原子核物理・核データの研究

研究テーマ1 原子核物理・核データの研究

 粒子加速器で発生する高エネルギー粒子ビーム(陽子、中性子、電子などのミクロ粒子)は、素粒子・原子核物理の基礎科学分野ばかりでなく、エネルギー・環境・医療・宇宙・新素材開発などの様々な応用分野へその用途が広がっています。
 例えば、エネルギー分野では、放射性廃棄物の加速器駆動核変換やエネルギー増幅システムの開発、医療分野では、陽子線がん治療アイソトープ製造、電子デバイス分野では、半導体メモリーの放射線損傷評価などがあります。
 こうした粒子線の高度利用分野では、加速器施設のしゃへい設計や人体への照射線量評価に不可欠な基礎データとして、高精度原子核反応データが要求されています。
 核反応データや核反応理論モデル計算を利用することで、高エネルギー粒子線の物質中での輸送挙動を精度よく予測できるようになることが期待されています。

重陽子入射核反応に関する研究

 Li, Be, C等を標的にした重陽子加速器中性子源が、医・理工分野(医療用RI製造BNCT核融合材料照射不安定核ビーム生成など)で提案されています。
 重陽子加速器中性子源設計に関連した重陽子入射核反応の研究を実験・理論両面から行っています。
 九州大学タンデム加速器施設を利用した5~14MeV重陽子入射による厚い標的からの中性子生成に対する系統的な測定を実施しており、今後、実験データが不足している100MeV以上の中性子生成実験を、阪大RCNPにて実施する予定です。
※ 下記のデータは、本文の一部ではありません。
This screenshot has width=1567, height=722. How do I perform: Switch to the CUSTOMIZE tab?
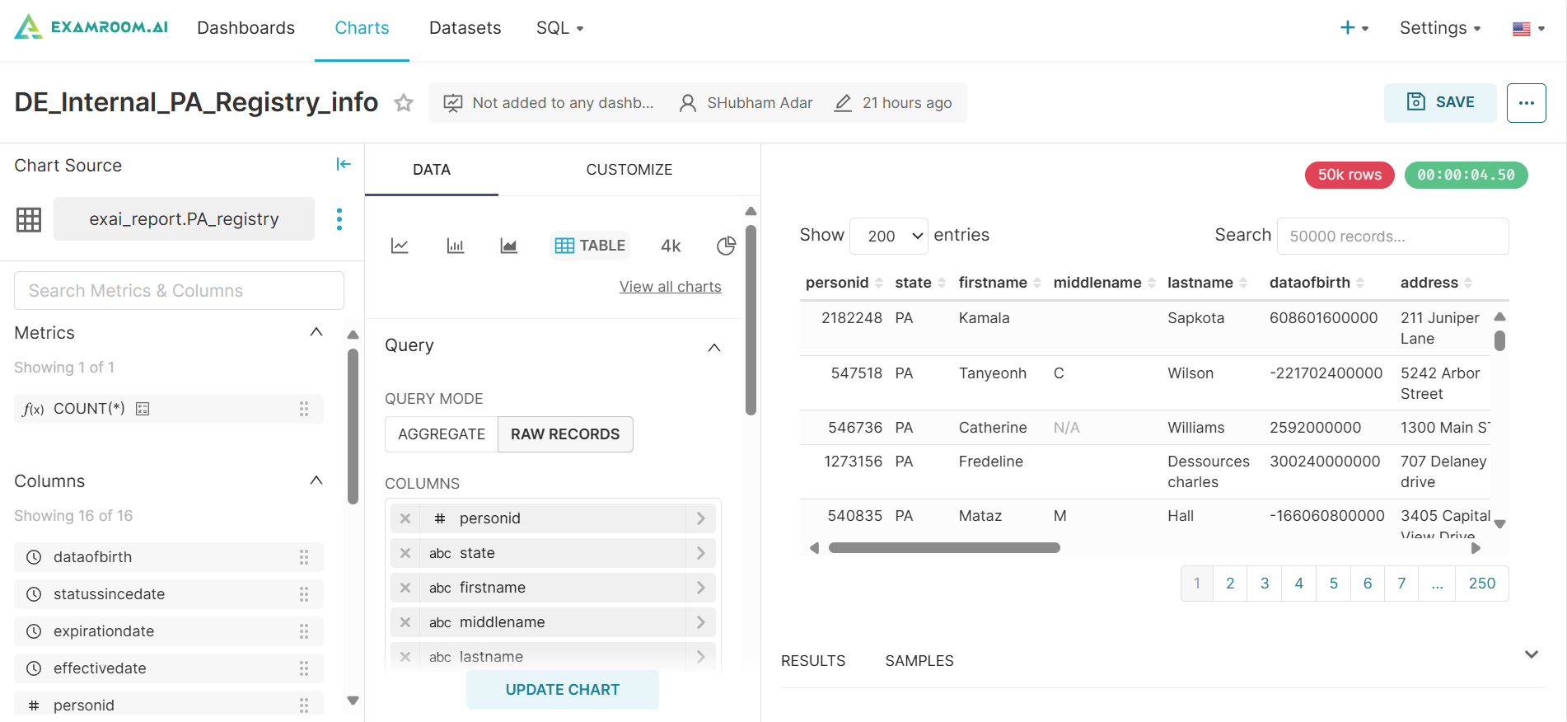pos(629,170)
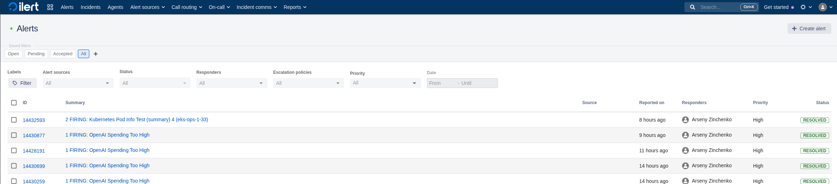Select checkbox for alert 14432593
The image size is (837, 184).
click(x=14, y=120)
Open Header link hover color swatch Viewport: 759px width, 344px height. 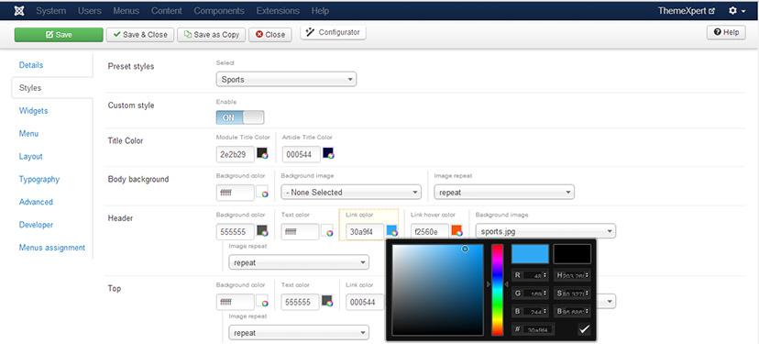[457, 230]
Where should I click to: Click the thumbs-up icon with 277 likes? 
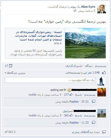[x=71, y=95]
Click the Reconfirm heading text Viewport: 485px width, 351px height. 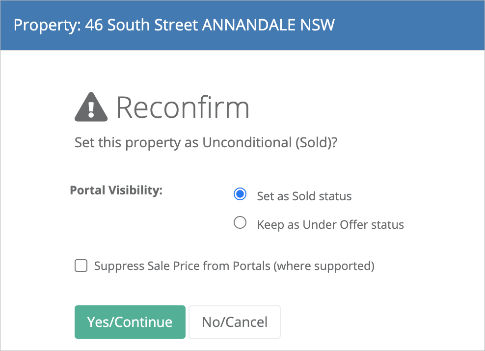(183, 108)
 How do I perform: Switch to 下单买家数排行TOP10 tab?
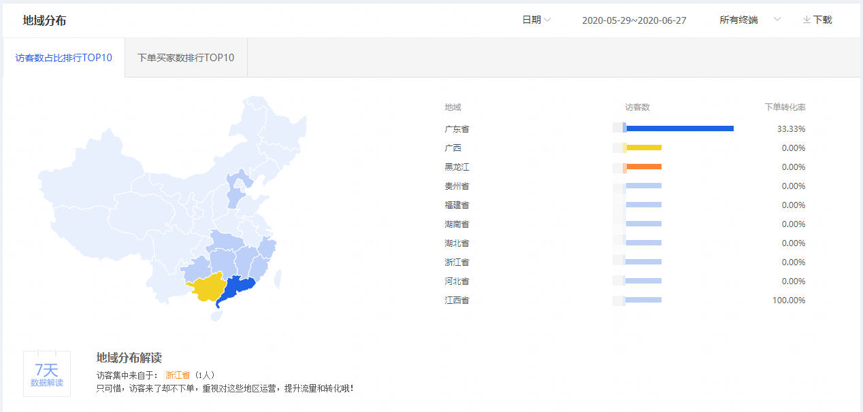coord(186,58)
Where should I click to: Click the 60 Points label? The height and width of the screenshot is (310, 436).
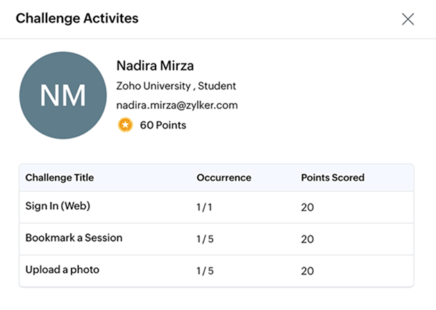[163, 125]
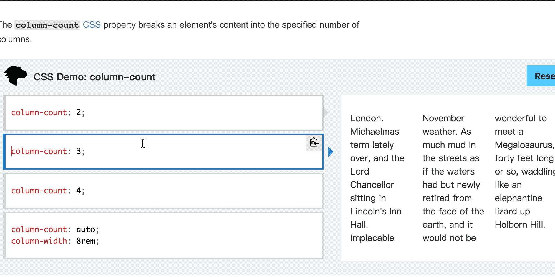Click the number 2 in first example
Viewport: 555px width, 277px height.
79,112
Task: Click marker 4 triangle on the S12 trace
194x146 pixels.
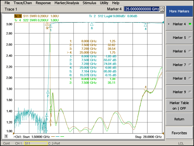Action: (146, 25)
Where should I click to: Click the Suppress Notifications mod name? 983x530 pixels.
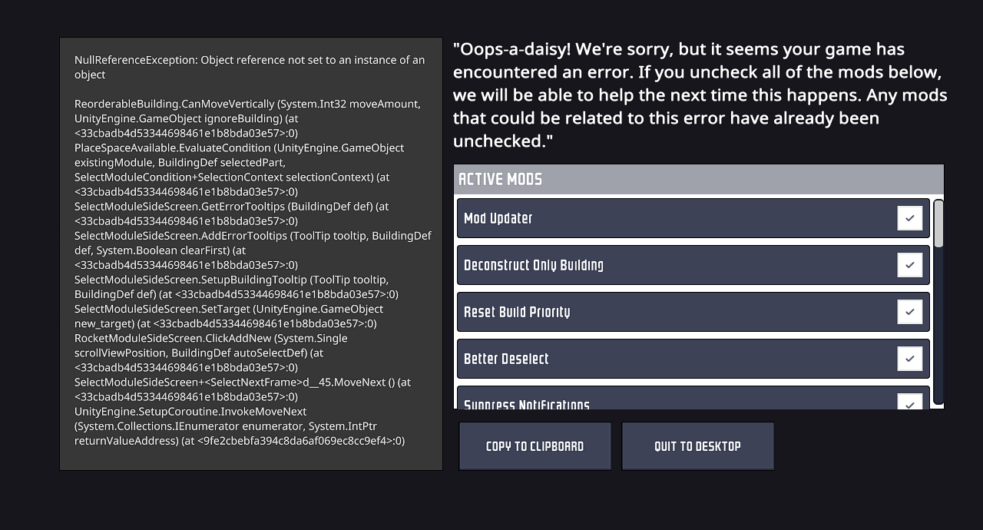pyautogui.click(x=527, y=403)
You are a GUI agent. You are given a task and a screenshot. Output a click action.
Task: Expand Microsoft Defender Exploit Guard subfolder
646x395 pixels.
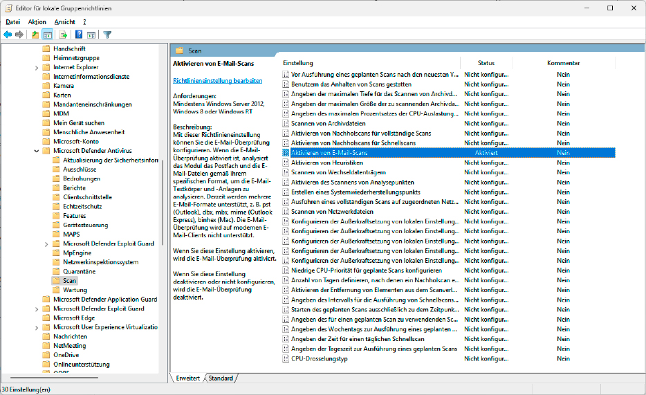coord(46,244)
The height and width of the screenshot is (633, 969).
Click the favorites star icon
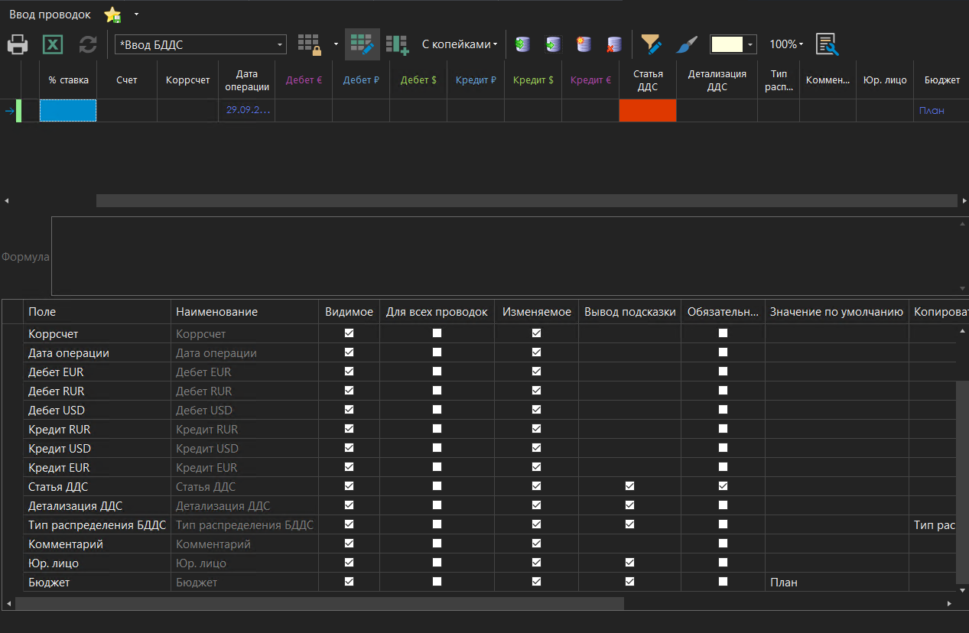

また、重陽子入射反応特有の分解反応や核子剥ぎ取り反応を厳密に考慮した理論モデルを適用した専用コードシステムを開発し、重陽子分解過程を含む核反応機構の全容解明を進めています。

放射性廃棄物の核変換に関する研究

 原子力発電で発生した放射性廃棄物の減容化及び有害度低減に向けて検討が進められている処理処分技術の1つに核変換があります。
 その技術確立のためには不安定核の核変換に関連した核反応データが必要となります。
 長寿命核分裂生成物の大幅な低減・資源化に関連した本格的な核反応データ測定を世界に先駆け、理研の実験施設RIビームファクトリー(RIBF)を利用した共同実験として行っています。
 なお、本研究は、革新的研究開発推進プログラム(ImPACT)の一環として実施されています。

核融合炉工学に関連した研究

 例えば、核融合炉ブランケット内で起こる中性子相互作用に関する研究です。
 ブランケットの主要な構成元素はLiやBe等で、これらの原子核は少数核子(10個以内)からなる量子多体系のために原子核物理的にも面白いテーマです。
 軽い原子核の分解反応を考慮した離散的チャネル結合(CDCC)法による計算手法の開発を行い、それを用いた理論計算により核反応断面積データベースの構築に貢献しています。